About 300 students at Northeastern Illinois University will lose their campus jobs, and all faculty will be required to take a weeklong furlough later in the month, The Chicago Tribune reported.

This is the latest consequence of Illinois’ gridlocked state Legislature, which has not been able to agree on a budget for nearly two years.

The university will shut down during its spring break, from March 20-24, and its 1,100 employees will each take five unpaid days off. During that time, all institutional services and centers, like the libraries and computer labs, will also be closed.

A new state rule requires public universities to cut all state-funded student and temporary jobs before resorting to furlough. The student jobs cover a range of services that benefit students, faculty and staff as well as others in the community, including at tutoring, writing and recreational centers on campus.

"This is another extrapolation of the bind that state universities are being put in as a result of the budget impasse," Richard Helldobler, interim president, told the Tribune. "The state is just putting us in an untenable position.
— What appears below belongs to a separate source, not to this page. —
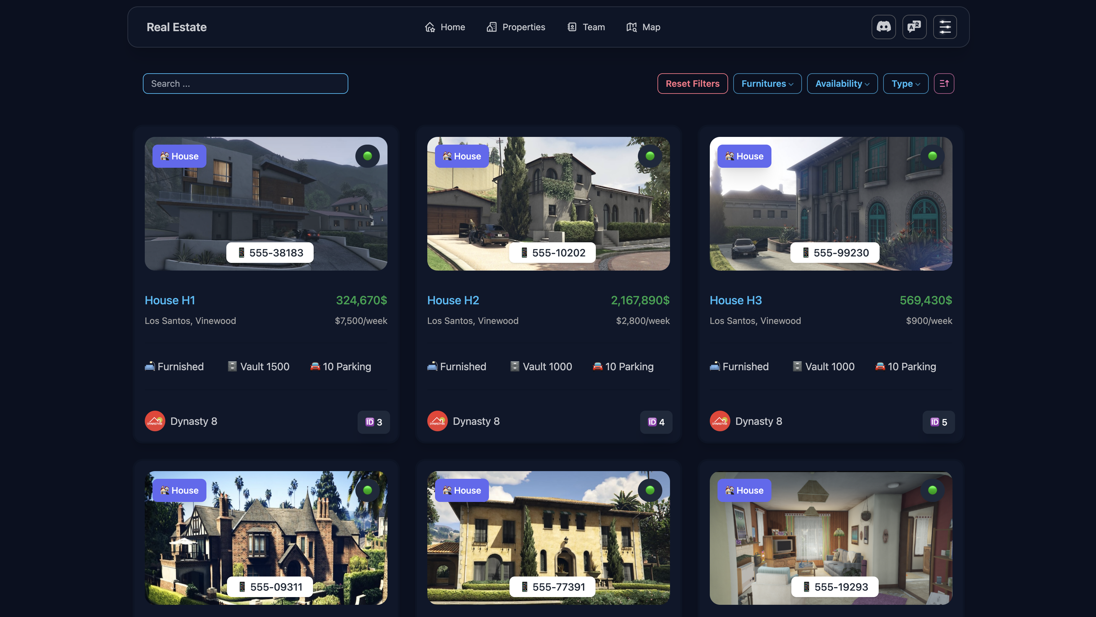The height and width of the screenshot is (617, 1096).
Task: Click the phone number 555-38183 badge
Action: tap(270, 253)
It's time for the state to get their heads around the fact that we need a budget in order to support public higher education in the state."

Illinois is currently controlled by a Republican governor and a Democratic Legislature.

Many at the university worry that this will severely hurt students who hold those jobs in order to pay for tuition or housing, as well as those who might regularly use the tutoring and writing centers for academic help.

"It's just unthinkable to me that we would do this to students," Helldobler said. "The quality of the educational experience at Northeastern will be diminished because of this rule, and the services that we can really extend to taxpayers will also be impacted as a result of this rule."

The elimination of student jobs is only the most recent example of Northeastern’s attempts to cut back on its budget. It, along with other public colleges in Illinois, has slowed construction projects, laid off employees and altered programs in order to avoid costs.

The university has not revealed how much it expects to save through the furlough and student job cuts -- only that it would be “enough to keep us afloat,” a spokesperson said.